Dagster also hits the same gRPC endpoint. The EmbeddingResource directly encodes and decodes protobuf messages to call /search.EmbeddingService/Embed, generating 256-dimensional dense embeddings for the knowledge_events and chat_pairs assets.


col-bert-api: The INT8 Trap and Switch to FP32

In parallel with multi-bert-inference, I was also running col-bert-api, a candle-onnx based axum API for embed/rerank. This is where the INT8 quantization trap hit.

Loading onnx/model_int8.onnx and running inference produced a runtime error. The FP32 version (onnx/model.onnx) worked fine with the same code. The cause was CPU instruction set compatibility – the INT8 quantized model required i8/VNNI instructions that weren’t available.

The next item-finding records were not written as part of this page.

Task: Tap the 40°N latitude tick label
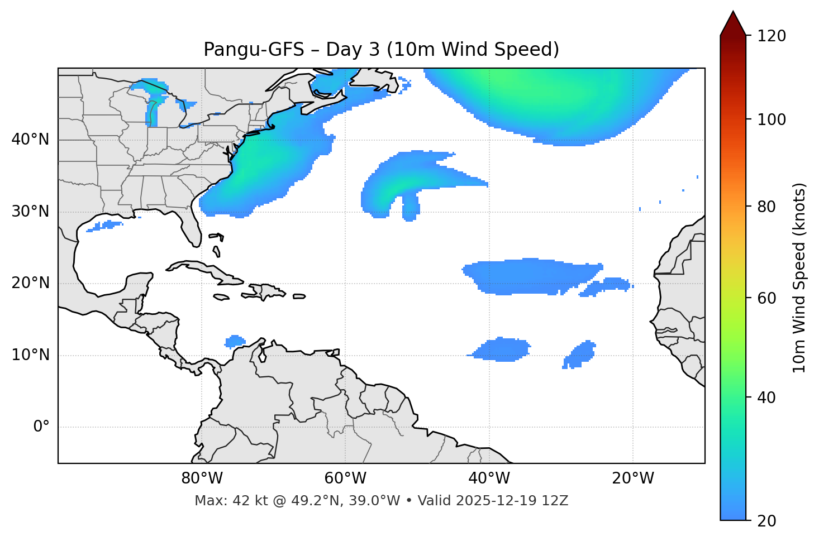click(x=30, y=140)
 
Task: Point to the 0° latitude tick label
click(x=41, y=427)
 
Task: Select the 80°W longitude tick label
click(x=202, y=478)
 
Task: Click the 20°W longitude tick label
click(x=633, y=478)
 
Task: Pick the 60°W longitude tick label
click(x=345, y=478)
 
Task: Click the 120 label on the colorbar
click(x=772, y=36)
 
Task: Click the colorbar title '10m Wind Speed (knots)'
click(x=799, y=277)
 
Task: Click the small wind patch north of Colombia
click(x=235, y=341)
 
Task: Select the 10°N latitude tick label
click(x=30, y=355)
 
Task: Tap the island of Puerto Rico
click(x=299, y=296)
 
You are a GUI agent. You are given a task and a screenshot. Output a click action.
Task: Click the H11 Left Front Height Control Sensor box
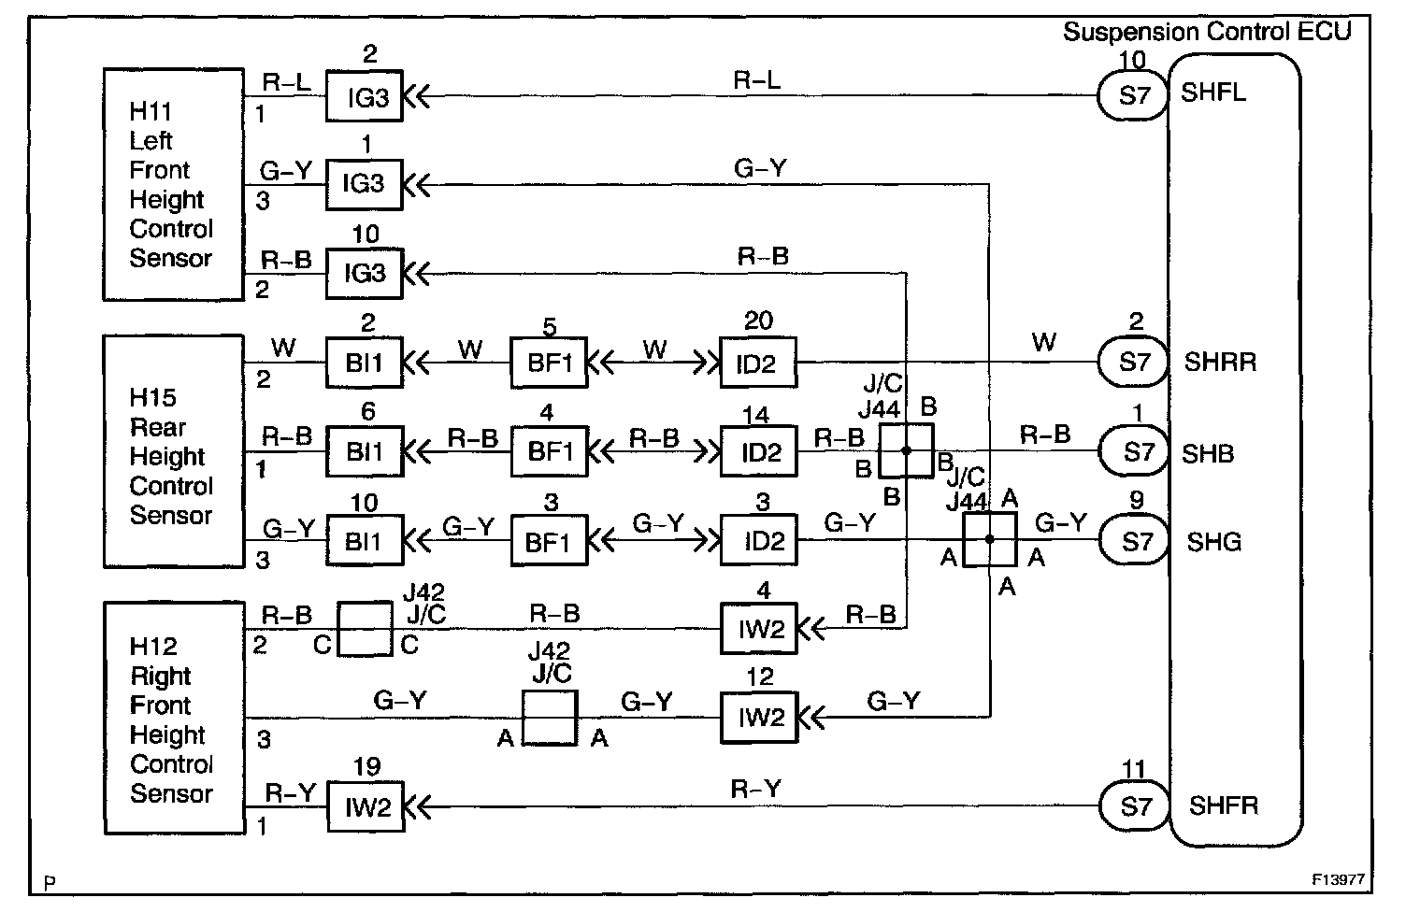tap(173, 184)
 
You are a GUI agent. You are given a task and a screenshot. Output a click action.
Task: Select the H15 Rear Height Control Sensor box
tap(173, 451)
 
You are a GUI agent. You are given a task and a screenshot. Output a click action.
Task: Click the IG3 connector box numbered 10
tap(364, 273)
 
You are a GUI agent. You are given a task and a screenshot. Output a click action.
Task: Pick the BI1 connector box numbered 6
tap(364, 452)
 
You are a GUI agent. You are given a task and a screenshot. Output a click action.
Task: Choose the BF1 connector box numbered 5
tap(549, 363)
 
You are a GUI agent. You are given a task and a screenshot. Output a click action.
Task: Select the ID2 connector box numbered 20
tap(758, 363)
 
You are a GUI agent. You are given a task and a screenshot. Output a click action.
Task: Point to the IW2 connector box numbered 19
tap(366, 806)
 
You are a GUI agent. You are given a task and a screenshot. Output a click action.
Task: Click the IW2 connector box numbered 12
tap(760, 718)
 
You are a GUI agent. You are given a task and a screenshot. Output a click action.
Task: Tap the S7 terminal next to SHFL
tap(1133, 95)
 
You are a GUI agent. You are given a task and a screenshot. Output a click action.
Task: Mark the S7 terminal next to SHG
tap(1136, 542)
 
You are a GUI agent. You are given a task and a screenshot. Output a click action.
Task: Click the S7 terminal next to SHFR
tap(1135, 806)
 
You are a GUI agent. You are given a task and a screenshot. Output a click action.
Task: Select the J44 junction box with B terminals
tap(906, 450)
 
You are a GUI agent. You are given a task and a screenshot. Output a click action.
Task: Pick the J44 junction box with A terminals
tap(989, 539)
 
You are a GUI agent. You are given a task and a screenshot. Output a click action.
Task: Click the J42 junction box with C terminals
tap(364, 629)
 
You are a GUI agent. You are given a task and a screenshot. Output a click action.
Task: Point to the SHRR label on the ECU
tap(1220, 362)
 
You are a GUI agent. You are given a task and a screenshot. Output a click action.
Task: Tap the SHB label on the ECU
tap(1208, 454)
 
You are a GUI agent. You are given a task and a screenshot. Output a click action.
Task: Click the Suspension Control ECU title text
tap(1207, 32)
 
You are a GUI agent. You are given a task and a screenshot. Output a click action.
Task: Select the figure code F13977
tap(1338, 880)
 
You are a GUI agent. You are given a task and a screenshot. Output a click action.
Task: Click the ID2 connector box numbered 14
tap(758, 452)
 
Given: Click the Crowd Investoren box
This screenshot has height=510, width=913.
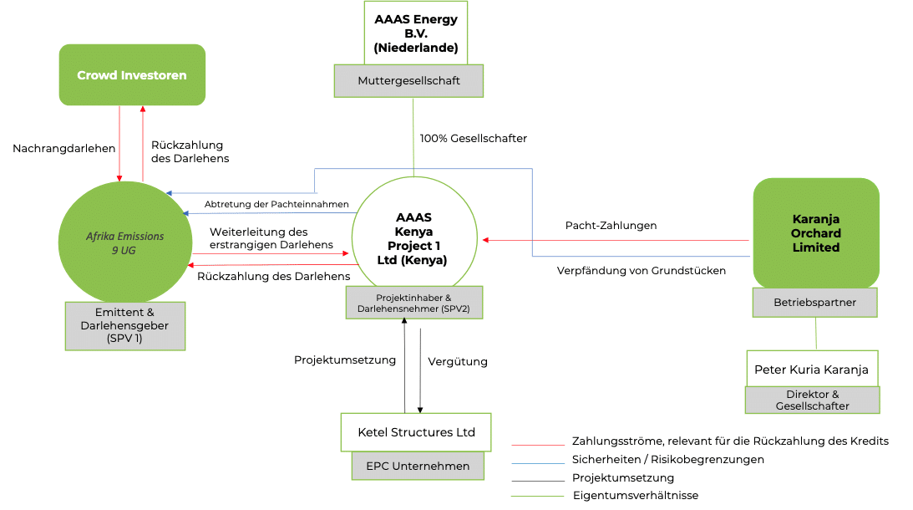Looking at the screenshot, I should pyautogui.click(x=132, y=75).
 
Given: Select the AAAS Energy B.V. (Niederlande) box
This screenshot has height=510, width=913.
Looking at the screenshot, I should pyautogui.click(x=415, y=33).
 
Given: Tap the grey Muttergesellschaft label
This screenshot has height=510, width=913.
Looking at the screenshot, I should pyautogui.click(x=408, y=81).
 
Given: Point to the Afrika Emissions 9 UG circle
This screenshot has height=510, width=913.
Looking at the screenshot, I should pyautogui.click(x=124, y=242).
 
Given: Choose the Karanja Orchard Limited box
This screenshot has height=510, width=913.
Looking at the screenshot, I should pyautogui.click(x=815, y=233).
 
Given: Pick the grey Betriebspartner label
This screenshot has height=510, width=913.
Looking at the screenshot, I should pyautogui.click(x=814, y=303).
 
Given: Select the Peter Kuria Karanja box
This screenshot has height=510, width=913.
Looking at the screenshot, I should pyautogui.click(x=811, y=369).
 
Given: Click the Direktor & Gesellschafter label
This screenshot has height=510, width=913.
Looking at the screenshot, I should pyautogui.click(x=812, y=400).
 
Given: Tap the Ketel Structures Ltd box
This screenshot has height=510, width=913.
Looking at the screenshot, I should pyautogui.click(x=416, y=432).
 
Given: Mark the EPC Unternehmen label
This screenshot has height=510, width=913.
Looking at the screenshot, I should pyautogui.click(x=417, y=466).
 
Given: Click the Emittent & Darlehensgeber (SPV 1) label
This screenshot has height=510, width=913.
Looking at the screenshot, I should pyautogui.click(x=124, y=325).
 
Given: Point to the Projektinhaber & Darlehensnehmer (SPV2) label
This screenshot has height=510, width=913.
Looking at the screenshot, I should pyautogui.click(x=414, y=303).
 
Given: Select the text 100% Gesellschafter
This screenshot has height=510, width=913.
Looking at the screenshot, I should pyautogui.click(x=473, y=138).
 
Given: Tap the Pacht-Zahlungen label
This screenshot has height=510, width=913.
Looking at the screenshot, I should pyautogui.click(x=611, y=226).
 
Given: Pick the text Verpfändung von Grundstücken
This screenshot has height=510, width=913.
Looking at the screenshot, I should pyautogui.click(x=641, y=270).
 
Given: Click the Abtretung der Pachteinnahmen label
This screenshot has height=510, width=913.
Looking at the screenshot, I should pyautogui.click(x=265, y=204).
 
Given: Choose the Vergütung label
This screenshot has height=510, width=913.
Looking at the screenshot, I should pyautogui.click(x=457, y=362).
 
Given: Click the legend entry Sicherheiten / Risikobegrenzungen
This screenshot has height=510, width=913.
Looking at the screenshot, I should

  // Before: INT8 priority fallback
// 1. onnx/model_int8.onnx -> 2. onnx/model_fp16.onnx -> 3. onnx/model.onnx

// After: FP32 fixed
let model = candle_onnx::read_file("onnx/model.onnx")?;
  

Quantized models are meant to reduce inference cost, but using them without verifying hardware compatibility leads to a subtle failure mode: “loads fine but crashes during inference.” I also updated the README from “Prefer provided INT8 models if available” to reflect the FP32-based reality.


What Phase 1 Delivered

Implemented Endpoints

EndpointStatus
POST /v1/chat/completionsDone
POST /v1/messages (Anthropic API)Done
POST /v1/responses + GET/DELETEDone
GET /v1/models + GET /v1/models/:idDone
POST /v1/embeddingsDone
POST /v1/moderationsDone
GET /healthzDone

LLM Parser Chain

LLM output is normalized through a 4-stage parser chain:

  1. ApplyToolCallParser – tool call normalization
  2. ApplyReasoningParser – thinking/reasoning tag extraction
  3. ApplyVisionParser – image base64 processing
  4. ApplyOutputParser – output format normalization

Middleware

RequestContext -> Logger -> Recovery chain. RequestContext extracts the X-Correlation-ID header or auto-generates one, binding it to all subsequent logs.

Service Topology

  desktop.home.arpa
  -- agent-gateway :8080
  -- NATS :4222
  -- multi-bert-inference :50051

compute.home.arpa
  -- vLLM :8000
  -- llama.cpp :8081
  -- LM Studio :1234
  -- PostgreSQL :5432
  -- Dagster :3300

storage.home.arpa
  -- Prometheus :9090
  -- Loki :3100
  -- MinIO :9000
  

The Phase 1 goal of a “real-time foundation” was complete:

  • gateway -> NATS publish (fire-and-forget)
  • Dagster sensor -> JetStream pull -> PostgreSQL
  • Vector -> NATS subscribe -> Prometheus/Loki
  • pgvector ANN search + ColBERT reranking

From here, the v3 redesign would split the domains apart, but that’s another article.